4.1 Videos with the Most Views

We want to see what video has the highest views.

video[video$views == max(video$views), c("title", "views")]

YouTube Rewind: The Shape of 2017 | #YouTubeRewind is the most viewed videos with a total of 149376127 views.

4.2 Unique Video Title

In our dataset, there are several videos that are recorded multiple times as they are trending for more than 1 day.

length(video$title)
## [1] 13400
length(unique(video$title))
## [1] 2986

There are a total of 13400 trending videos with 2986 unique videos.

4.3 Like Ratio and Dislike Ratio

We want to make new columns that consist of like ratio and dislike ratio.

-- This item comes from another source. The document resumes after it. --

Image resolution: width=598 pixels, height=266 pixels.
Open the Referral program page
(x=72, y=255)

video$like_ratio <-  video$likes / video$views
video$dislike_ratio <- video$dislikes / video$views
head(video)

4.5 Correlation of Like Ratio and Dislike Ratio

We want to know the distribution of like ratio and dislike ratio of Autos and Vehicles category.

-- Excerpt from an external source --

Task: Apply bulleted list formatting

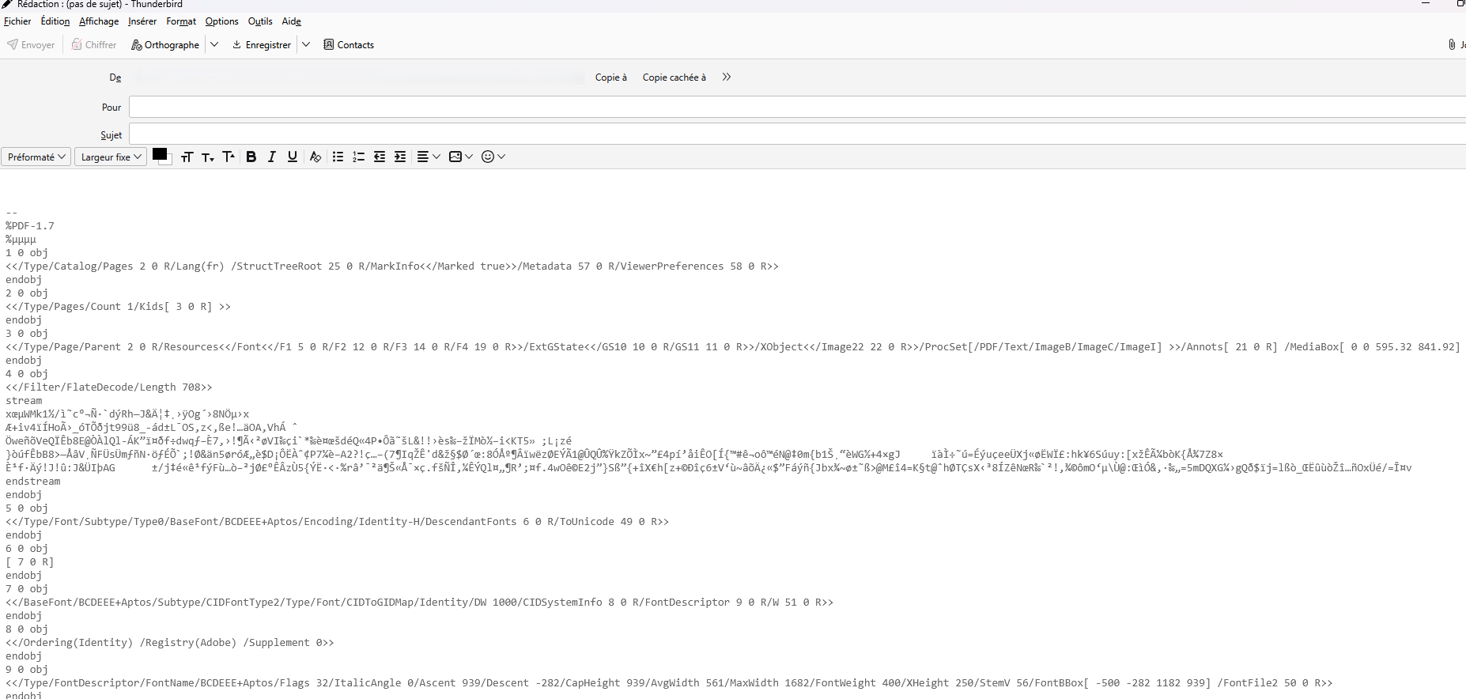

So, we need to prepare the data. Make a new object named video_ratio containing the category that we are going to plot.

video_ratio <- unique_video[unique_video$category_id %in% "Autos and Vehicles",]
head(video_ratio)

Lastly, we plot the data.

plot(x = video_ratio$like_ratio, y = video_ratio$dislike_ratio)
abline(lm(video_ratio$dislike_ratio ~ video_ratio$like_ratio))

From the plot above, we could see that the like ratio and dislike ratio of the Autos and Vehicle category has weak positive correlation.

4.9 Total Views, Likes, Dislikes, and Comments

We want to see what category has the highest views, likes, dislikes, and comments.

library(dplyr)
## 
## Attaching package: 'dplyr'
## The following objects are masked from 'package:stats':
## 
##     filter, lag
## The following objects are masked from 'package:base':
## 
##     intersect, setdiff, setequal, union
engagement <- unique_video %>% 
  group_by(category_id) %>% 
  summarise(total_views = sum(views),
            total_likes = sum(likes),
            total_dislikes = sum(dislikes),
            total_comments = sum(comment_count))

engagement

5 Conclusion

From our analysis, we can conclude that Entertainment category has the most trending Youtube Videos as Entertainment category has the most total views, total likes, total dislikes, and total comments. Therefore, Entertainment category has high engagement and leads to the most trending category.

Like and dislike of a video has a weak positive correlation. So, an increase in like is associated with a slight increase in the dislike, and vice versa. But the relationship is not very consistent or pronounced.